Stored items
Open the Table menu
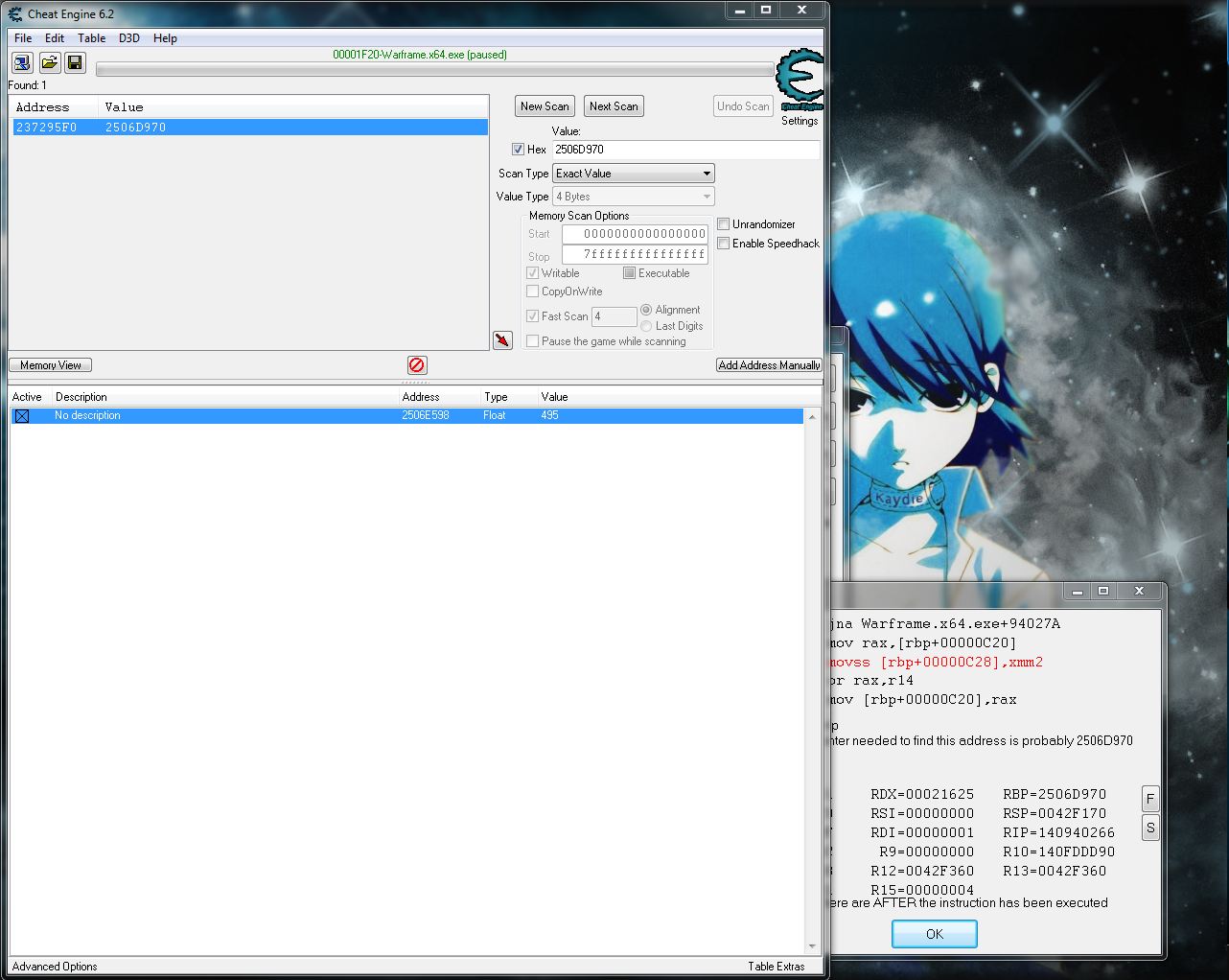1229x980 pixels. 92,38
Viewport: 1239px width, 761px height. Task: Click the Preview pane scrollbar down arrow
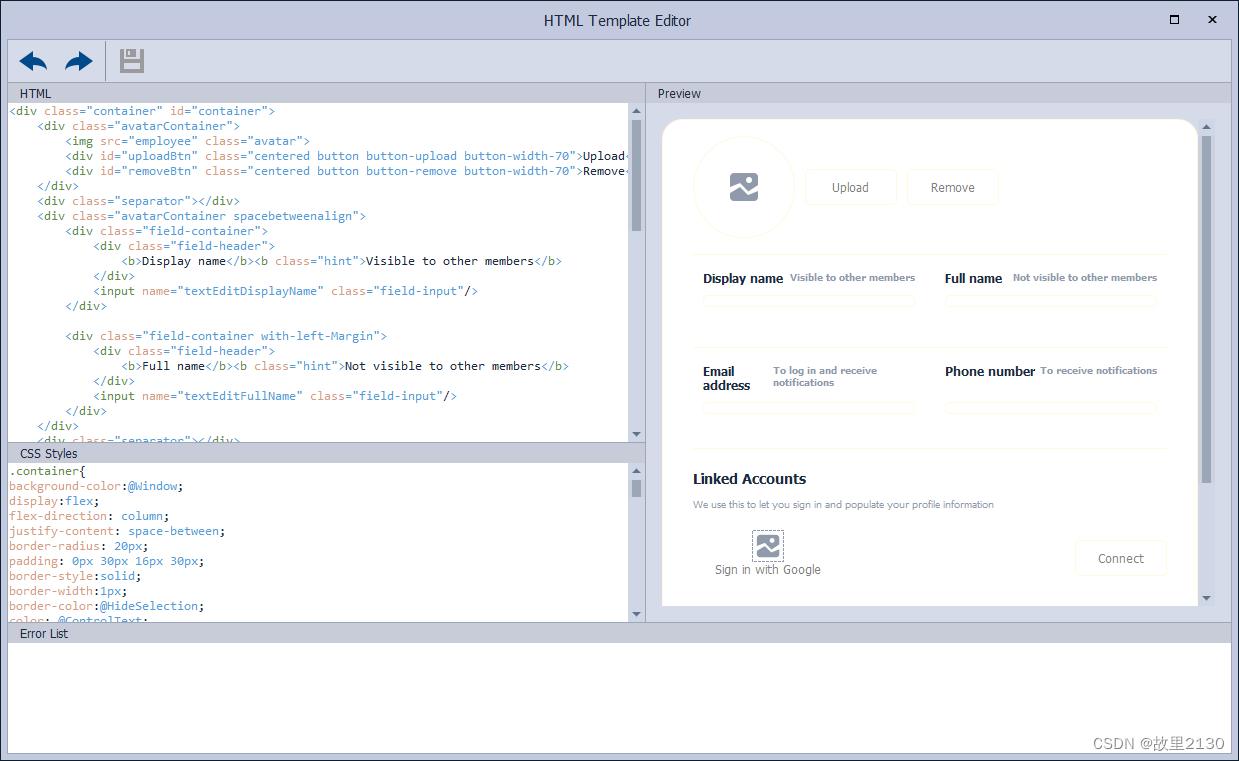1206,597
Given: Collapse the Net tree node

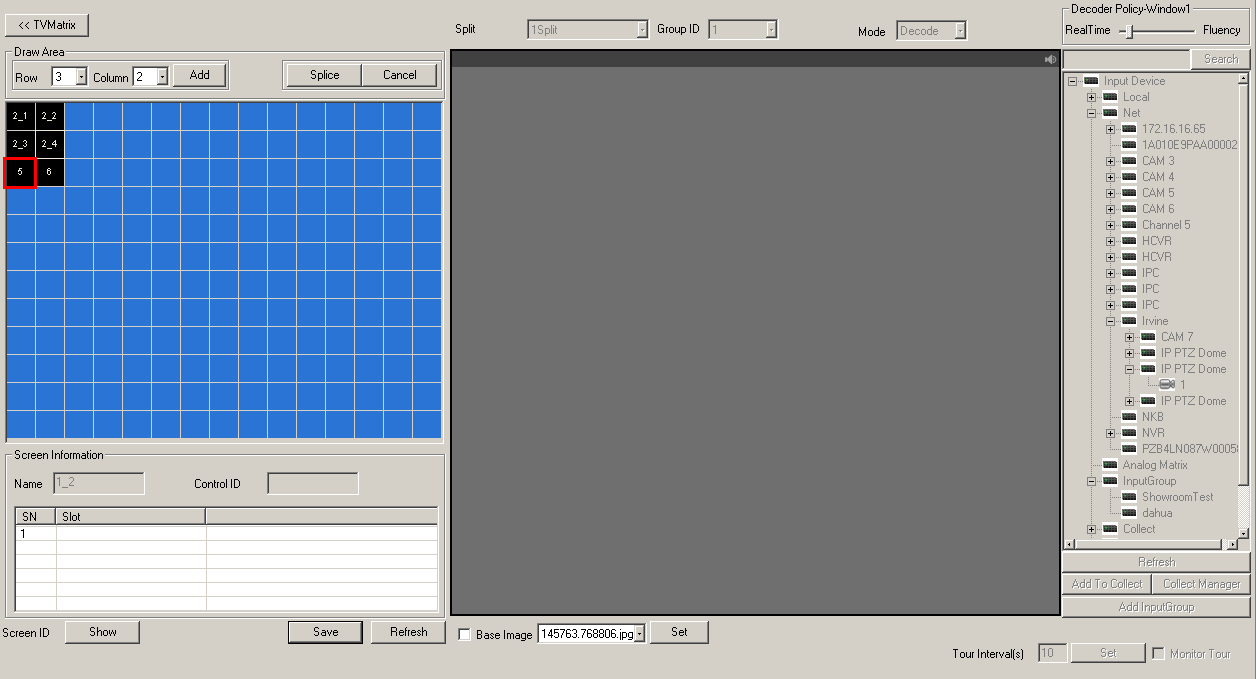Looking at the screenshot, I should tap(1091, 112).
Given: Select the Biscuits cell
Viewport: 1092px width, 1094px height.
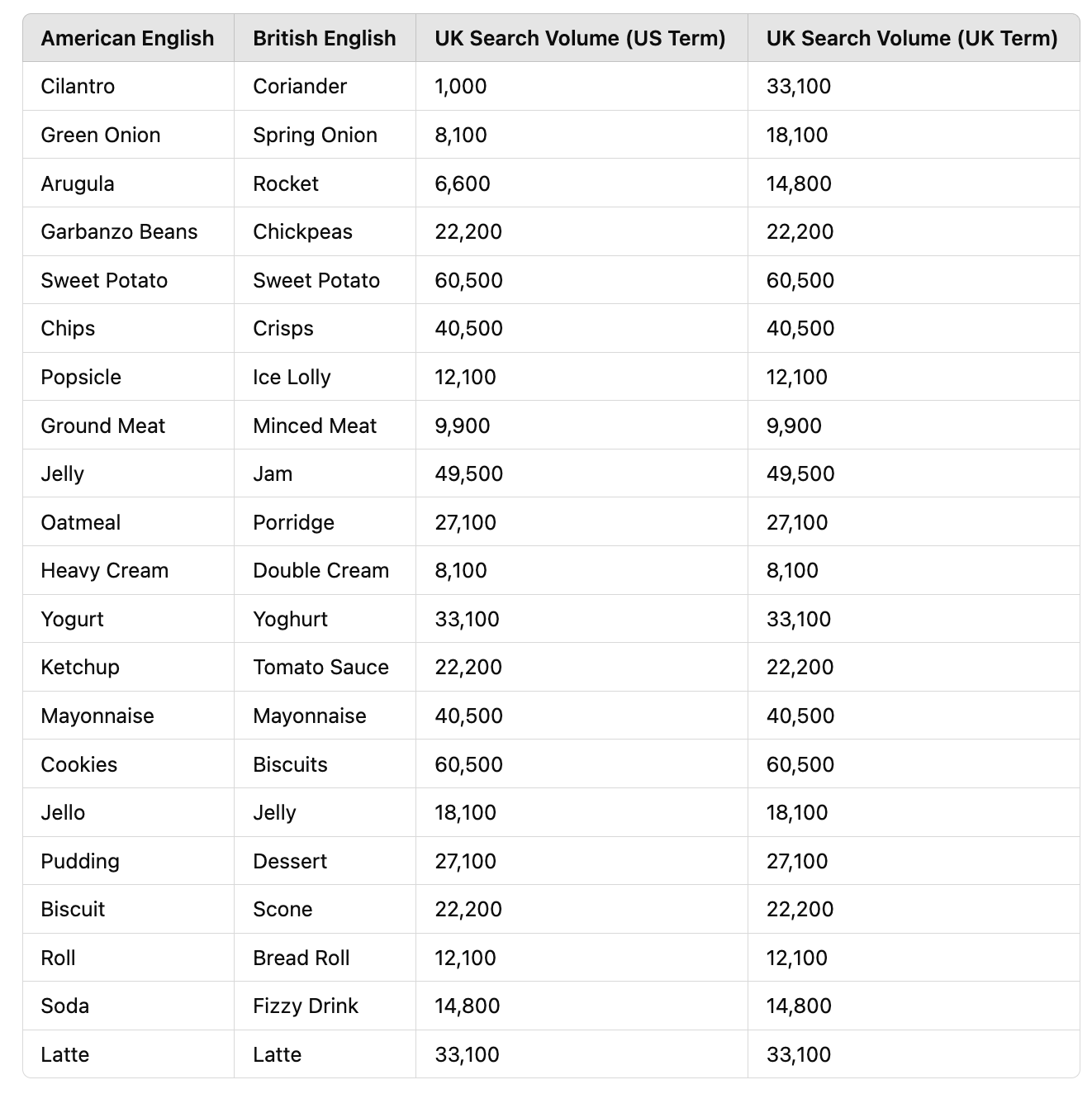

**WHAT YOU WILL DO:** Beginning with the line that holds "Given: Collapse the Net tree node", return each line through the end of the records above exactly. Do not include pictures.

**EXERCISE OUTPUT:**
Given: Collapse the Net tree node

Looking at the screenshot, I should tap(1091, 112).
Given: Select the Biscuits cell
Viewport: 1092px width, 1094px height.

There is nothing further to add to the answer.